§ Records:
** start **

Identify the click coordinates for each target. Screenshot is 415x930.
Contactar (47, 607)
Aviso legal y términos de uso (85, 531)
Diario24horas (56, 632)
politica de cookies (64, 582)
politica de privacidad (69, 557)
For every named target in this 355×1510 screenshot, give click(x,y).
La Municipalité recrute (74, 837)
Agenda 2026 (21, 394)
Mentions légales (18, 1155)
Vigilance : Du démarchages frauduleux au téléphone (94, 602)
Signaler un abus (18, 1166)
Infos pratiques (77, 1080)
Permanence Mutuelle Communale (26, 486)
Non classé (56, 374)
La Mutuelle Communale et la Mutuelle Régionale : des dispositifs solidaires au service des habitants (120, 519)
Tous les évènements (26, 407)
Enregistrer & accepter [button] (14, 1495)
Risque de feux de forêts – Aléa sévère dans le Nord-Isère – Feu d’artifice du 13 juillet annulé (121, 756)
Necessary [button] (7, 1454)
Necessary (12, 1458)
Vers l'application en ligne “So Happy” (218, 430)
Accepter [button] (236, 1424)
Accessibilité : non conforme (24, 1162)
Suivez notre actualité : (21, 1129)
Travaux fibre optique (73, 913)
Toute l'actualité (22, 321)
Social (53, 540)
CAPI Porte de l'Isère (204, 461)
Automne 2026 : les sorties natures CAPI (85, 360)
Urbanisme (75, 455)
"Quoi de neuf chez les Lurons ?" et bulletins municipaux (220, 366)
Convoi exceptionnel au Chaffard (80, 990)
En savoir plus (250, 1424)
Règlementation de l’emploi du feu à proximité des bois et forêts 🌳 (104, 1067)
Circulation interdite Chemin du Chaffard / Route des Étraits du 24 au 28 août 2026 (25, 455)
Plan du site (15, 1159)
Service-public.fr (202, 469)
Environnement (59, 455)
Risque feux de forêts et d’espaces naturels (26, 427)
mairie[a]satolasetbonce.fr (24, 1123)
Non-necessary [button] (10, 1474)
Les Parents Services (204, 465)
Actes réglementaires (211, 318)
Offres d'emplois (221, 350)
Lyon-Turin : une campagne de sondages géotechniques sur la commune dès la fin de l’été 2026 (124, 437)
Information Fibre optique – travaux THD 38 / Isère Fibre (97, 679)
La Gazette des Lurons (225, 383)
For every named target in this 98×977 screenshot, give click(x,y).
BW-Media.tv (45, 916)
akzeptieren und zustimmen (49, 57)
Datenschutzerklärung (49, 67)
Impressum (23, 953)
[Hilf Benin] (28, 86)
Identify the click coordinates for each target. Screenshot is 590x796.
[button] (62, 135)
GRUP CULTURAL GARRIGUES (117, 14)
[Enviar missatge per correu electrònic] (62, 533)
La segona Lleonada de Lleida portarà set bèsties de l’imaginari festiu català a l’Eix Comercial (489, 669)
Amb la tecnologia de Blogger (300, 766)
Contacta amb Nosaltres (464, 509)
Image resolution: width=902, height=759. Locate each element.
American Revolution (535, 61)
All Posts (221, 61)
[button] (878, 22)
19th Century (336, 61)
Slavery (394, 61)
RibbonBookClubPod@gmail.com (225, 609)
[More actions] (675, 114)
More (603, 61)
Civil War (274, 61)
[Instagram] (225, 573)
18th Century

** end **

Can you convert all of the data above into a Markdown table with two columns, Row for the line number and Line for the text, leaving out any blank lines?

| Row | Line |
|---|---|
| 1 | Identify the click coordinates for each target. Screenshot is 415x930. |
| 2 | Contactar (47, 607) |
| 3 | Aviso legal y términos de uso (85, 531) |
| 4 | Diario24horas (56, 632) |
| 5 | politica de cookies (64, 582) |
| 6 | politica de privacidad (69, 557) |
| 7 | For every named target in this 355×1510 screenshot, give click(x,y). |
| 8 | La Municipalité recrute (74, 837) |
| 9 | Agenda 2026 (21, 394) |
| 10 | Mentions légales (18, 1155) |
| 11 | Vigilance : Du démarchages frauduleux au téléphone (94, 602) |
| 12 | Signaler un abus (18, 1166) |
| 13 | Infos pratiques (77, 1080) |
| 14 | Permanence Mutuelle Communale (26, 486) |
| 15 | Non classé (56, 374) |
| 16 | La Mutuelle Communale et la Mutuelle Régionale : des dispositifs solidaires au service des habitants (120, 519) |
| 17 | Tous les évènements (26, 407) |
| 18 | Enregistrer & accepter [button] (14, 1495) |
| 19 | Risque de feux de forêts – Aléa sévère dans le Nord-Isère – Feu d’artifice du 13 juillet annulé (121, 756) |
| 20 | Necessary [button] (7, 1454) |
| 21 | Necessary (12, 1458) |
| 22 | Vers l'application en ligne “So Happy” (218, 430) |
| 23 | Accepter [button] (236, 1424) |
| 24 | Accessibilité : non conforme (24, 1162) |
| 25 | Suivez notre actualité : (21, 1129) |
| 26 | Travaux fibre optique (73, 913) |
| 27 | Toute l'actualité (22, 321) |
| 28 | Social (53, 540) |
| 29 | CAPI Porte de l'Isère (204, 461) |
| 30 | Automne 2026 : les sorties natures CAPI (85, 360) |
| 31 | Urbanisme (75, 455) |
| 32 | "Quoi de neuf chez les Lurons ?" et bulletins municipaux (220, 366) |
| 33 | Convoi exceptionnel au Chaffard (80, 990) |
| 34 | En savoir plus (250, 1424) |
| 35 | Règlementation de l’emploi du feu à proximité des bois et forêts 🌳 (104, 1067) |
| 36 | Circulation interdite Chemin du Chaffard / Route des Étraits du 24 au 28 août 2026 (25, 455) |
| 37 | Plan du site (15, 1159) |
| 38 | Service-public.fr (202, 469) |
| 39 | Environnement (59, 455) |
| 40 | Risque feux de forêts et d’espaces naturels (26, 427) |
| 41 | mairie[a]satolasetbonce.fr (24, 1123) |
| 42 | Non-necessary [button] (10, 1474) |
| 43 | Les Parents Services (204, 465) |
| 44 | Actes réglementaires (211, 318) |
| 45 | Offres d'emplois (221, 350) |
| 46 | Lyon-Turin : une campagne de sondages géotechniques sur la commune dès la fin de l’été 2026 (124, 437) |
| 47 | Information Fibre optique – travaux THD 38 / Isère Fibre (97, 679) |
| 48 | La Gazette des Lurons (225, 383) |
| 49 | For every named target in this 98×977 screenshot, give click(x,y). |
| 50 | BW-Media.tv (45, 916) |
| 51 | akzeptieren und zustimmen (49, 57) |
| 52 | Datenschutzerklärung (49, 67) |
| 53 | Impressum (23, 953) |
| 54 | [Hilf Benin] (28, 86) |
| 55 | Identify the click coordinates for each target. Screenshot is 590x796. |
| 56 | [button] (62, 135) |
| 57 | GRUP CULTURAL GARRIGUES (117, 14) |
| 58 | [Enviar missatge per correu electrònic] (62, 533) |
| 59 | La segona Lleonada de Lleida portarà set bèsties de l’imaginari festiu català a l’Eix Comercial (489, 669) |
| 60 | Amb la tecnologia de Blogger (300, 766) |
| 61 | Contacta amb Nosaltres (464, 509) |
| 62 | Image resolution: width=902, height=759. Locate each element. |
| 63 | American Revolution (535, 61) |
| 64 | All Posts (221, 61) |
| 65 | [button] (878, 22) |
| 66 | 19th Century (336, 61) |
| 67 | Slavery (394, 61) |
| 68 | RibbonBookClubPod@gmail.com (225, 609) |
| 69 | [More actions] (675, 114) |
| 70 | More (603, 61) |
| 71 | Civil War (274, 61) |
| 72 | [Instagram] (225, 573) |
| 73 | 18th Century |